■ Exercise data:
-=-=-=-=-

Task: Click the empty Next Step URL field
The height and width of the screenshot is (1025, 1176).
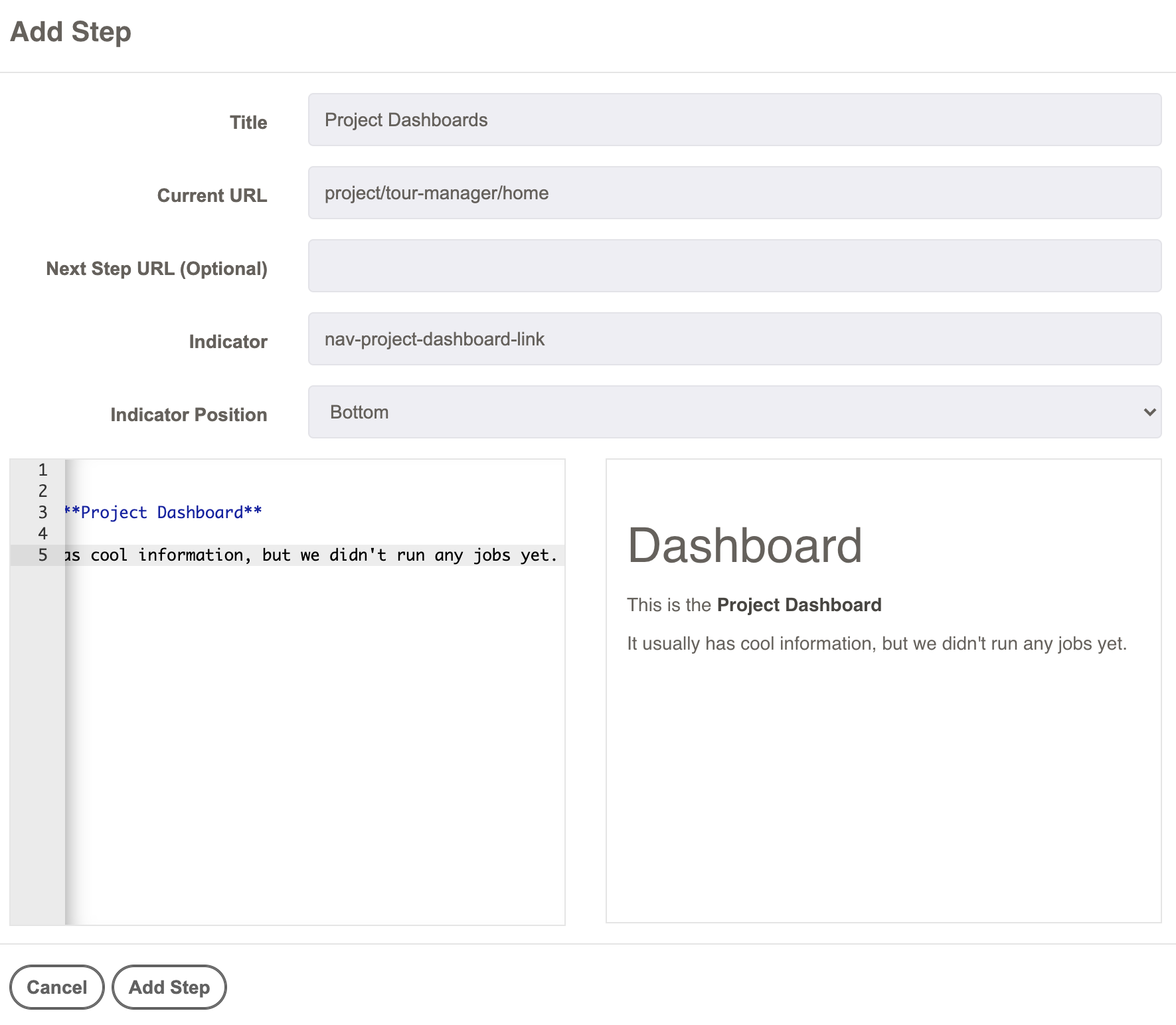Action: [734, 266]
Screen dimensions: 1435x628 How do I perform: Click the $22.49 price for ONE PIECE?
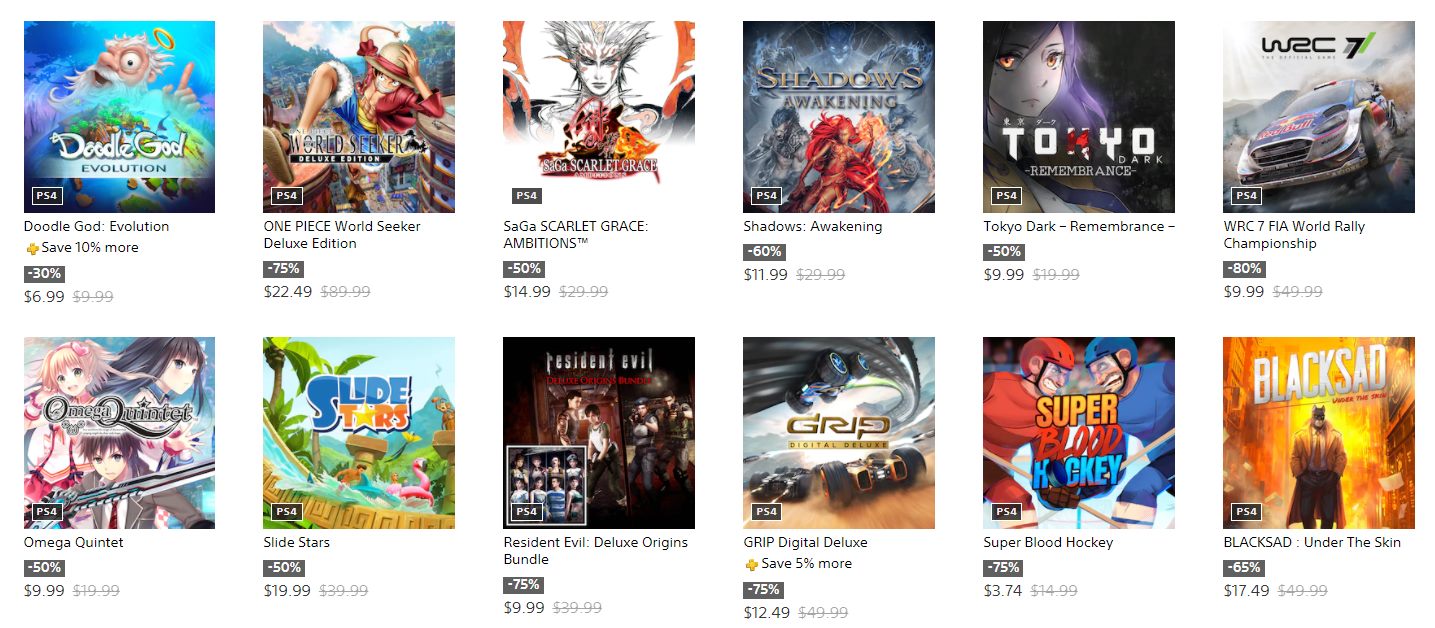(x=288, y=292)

-=-=-=-=-

■ Problem to solve:
Quote every line of the entries above word for word, leaving out the pictures.

■ Exercise result:
Task: Click the empty Next Step URL field
The height and width of the screenshot is (1025, 1176).
Action: [734, 266]
Screen dimensions: 1435x628 How do I perform: Click the $22.49 price for ONE PIECE?
(x=288, y=292)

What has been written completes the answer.